- Problem
Could you copy the material below word for word, without the pictures?

- Supplied entries
......

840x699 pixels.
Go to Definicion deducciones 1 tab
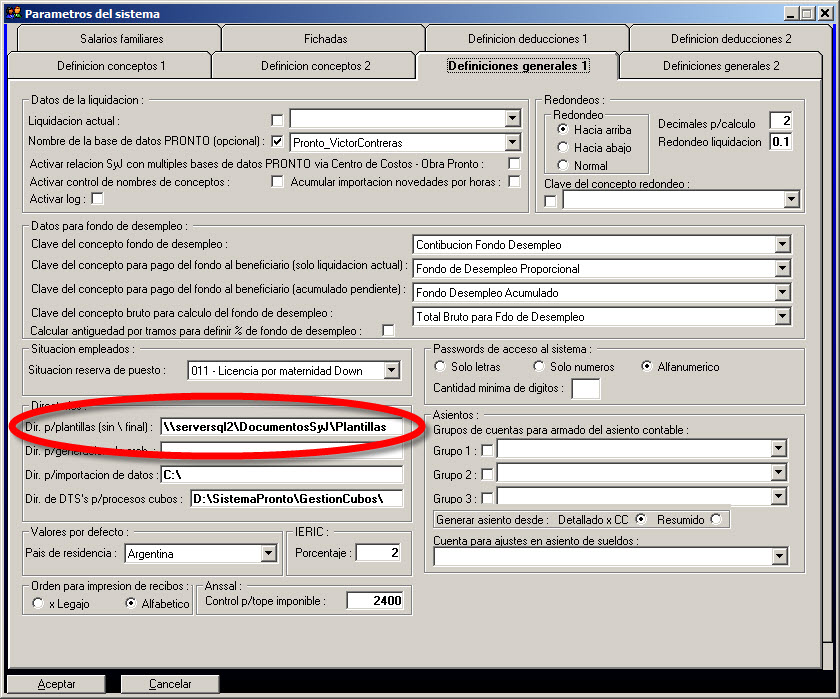point(527,39)
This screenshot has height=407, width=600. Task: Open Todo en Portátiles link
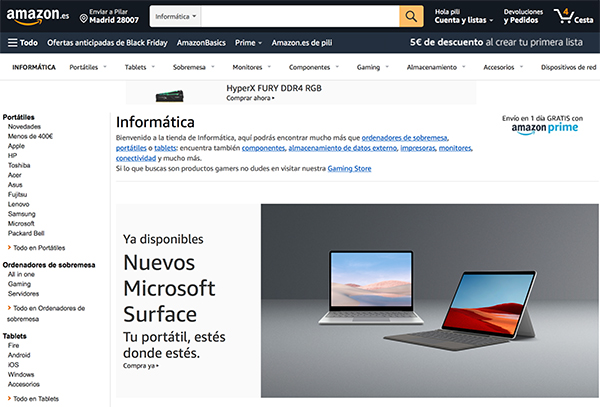pos(39,248)
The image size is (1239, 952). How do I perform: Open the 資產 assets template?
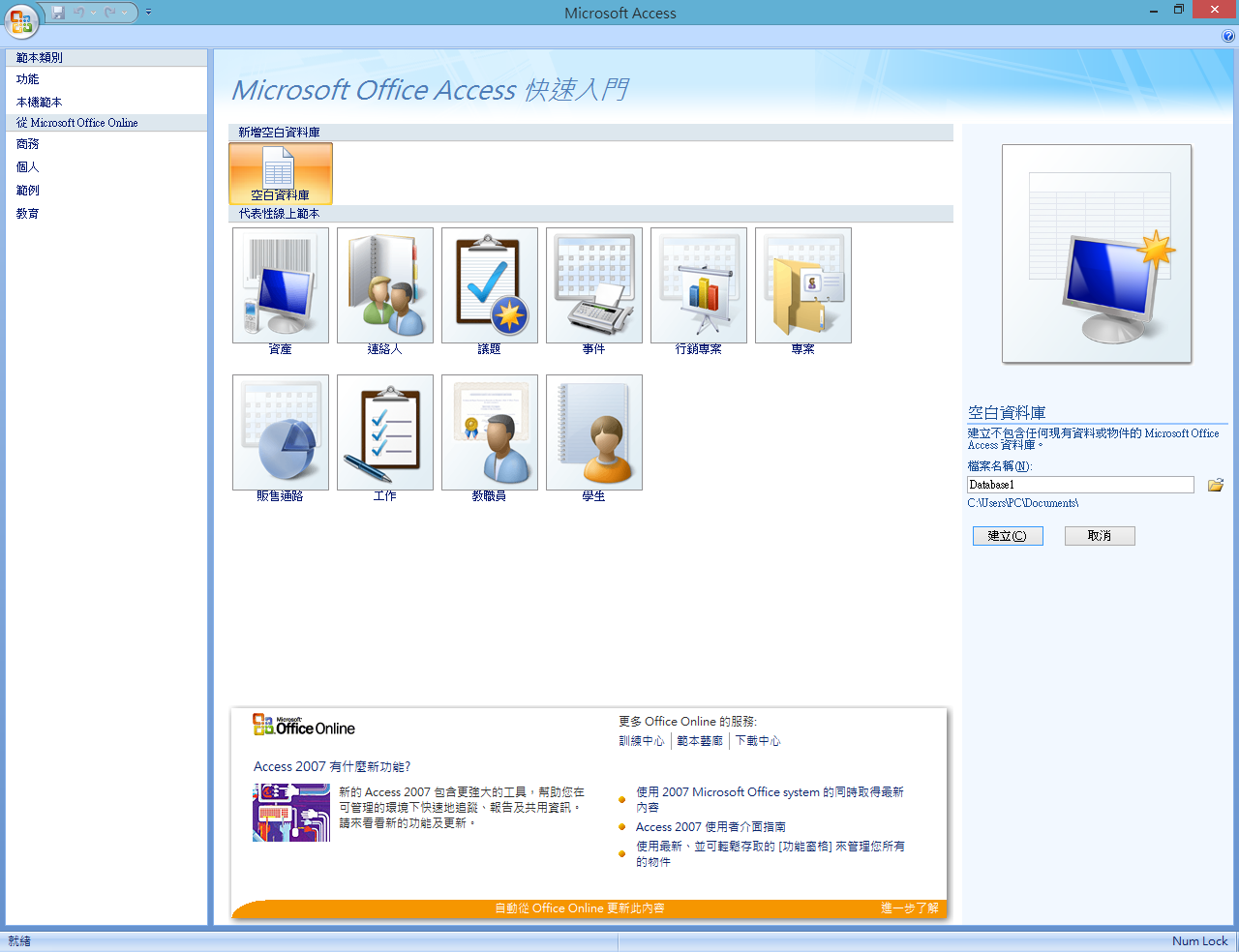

......

- The answer
840x699 pixels.
Go to Definicion deducciones 1 tab
point(527,39)
This screenshot has height=407, width=600. Task: Open Todo en Portátiles link
pos(39,248)
The image size is (1239, 952). How do I perform: Open the 資產 assets template?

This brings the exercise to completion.